The Last of All Redundant Essays
A Personal Opinion on the Power of Redundancy to Lift Up Your Writing and Deliver a Better End Product
The Most Redundant Words to Delete From Your Writing
Advice on extraneous words from the Random House copy chief
The consensus of opinion these days seems to be that redundancy in writing is bad. While it may be the general consensus it is not an absolute certainty that this is the case. In fact it might possibly be the case that redundancies are more superior to other methods of emphasis when it comes to getting and keeping your readers attention, despite what Random House copy chief Benjamin Dreyer says in the above linked piece.
If past history is any guide then what I am about to say will fall on deaf ears. Therefore I give this advance warning, in this task I may not succeed. This is not intended to be a fiction novel in which myself as the main protagonist travels to Mount Fujiyama with a lesbian woman to gather together the parts of some legendary Macguffin. Rather it is meant as a serious rejoinder to the members of the anti-redundancy brigade led by men like Benjamin Dreyer who erupt violently at even the hint of redundancy in any form of writing. It is these exact same men who shudder at the thought of a misplaced oxford comma or vague pronoun reference.
There can be little doubt that this is a crisis situation, and action by the community of writers is warranted. However, we cannot choose the route of direct confrontation and the reason why is simple, for if we do the end result will surely be failure. Instead we should merge together in mutual cooperation from 8 p.m. in the evening everynight until 8 o’clock a.m. in the morning each day, from twelve midnight ’til twelve noon. My fellow countryman and dear readers, it is absolutely certain that if we do not rise up together we will fall down alone.
We can no longer avoid joining together and refusing to kneel down down at the altar of our so called God, the chief copy editor’s of America. From whence they came no longer matters, if it ever did. Their power is at it’s low ebb, and I don’t think I overexaggerate when I say they have less import today than your average paparazzi photographer. They find themselves surrounded on all sides by artificial intelligence powered editing software and undergraduate students with machine learning degrees looking to make a name for themselves in the ever expanding and white hot copy editing job market. Therefore it should be no unexpected surprise that now is the moment in time we must choose to strike. It is absolutely essential that we do this now.
So I present this piece to you as a free gift, and as an added bonus, I give you the exact same final outcome you would have gotten if you had never read this post, which is nothing. I give you a passing fad, a hollow tube, nothing more, nothing less.
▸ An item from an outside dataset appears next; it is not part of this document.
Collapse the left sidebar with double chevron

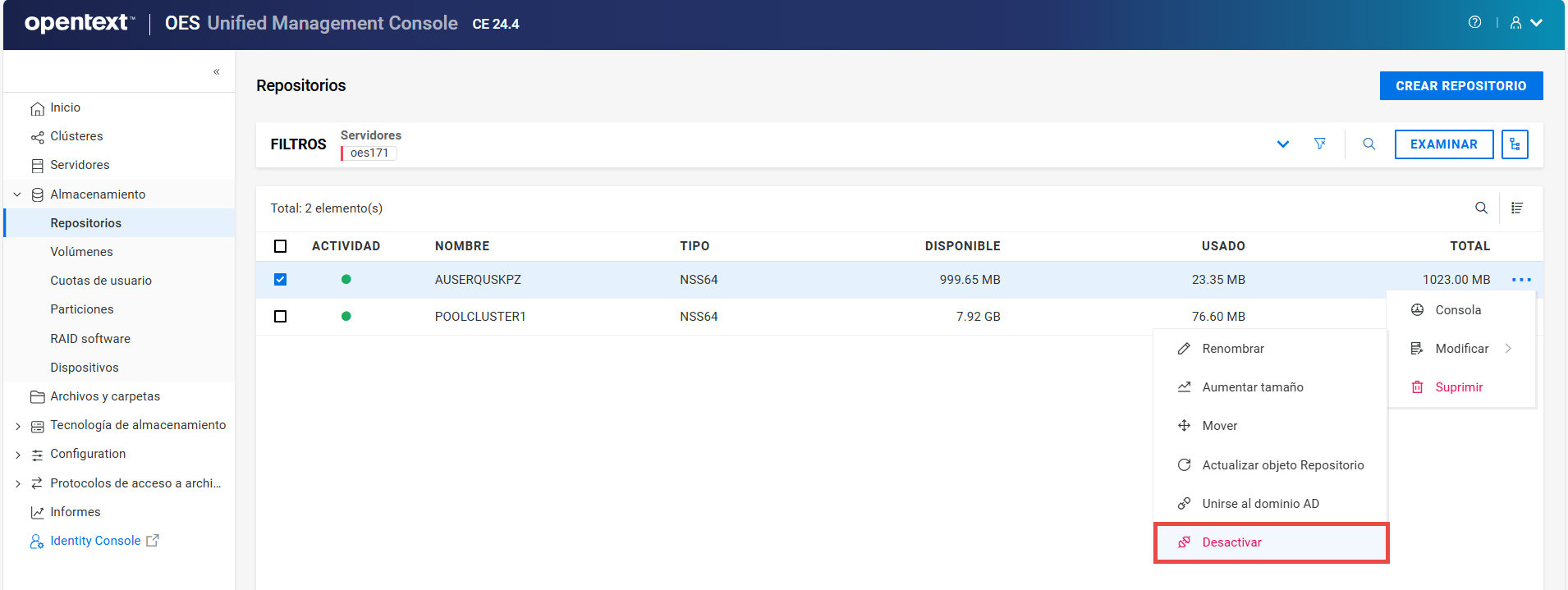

Author’s postscript: Assless chaps, I freakin quit. This was way too short in length to use all the redundancies mentioned in the original Dreyer piece. As is my usual custom I ended my own post when I got bored. Mostly I got tired of shuttling back and forth between the MS Word document where I had copied the list and the internet browser within which I was working on this crap fest. Oh well, gonna hit the old ATM machine for some cash, flip on the CNN network, and chill for the rest of my day. Job well done DeMarco, job well done.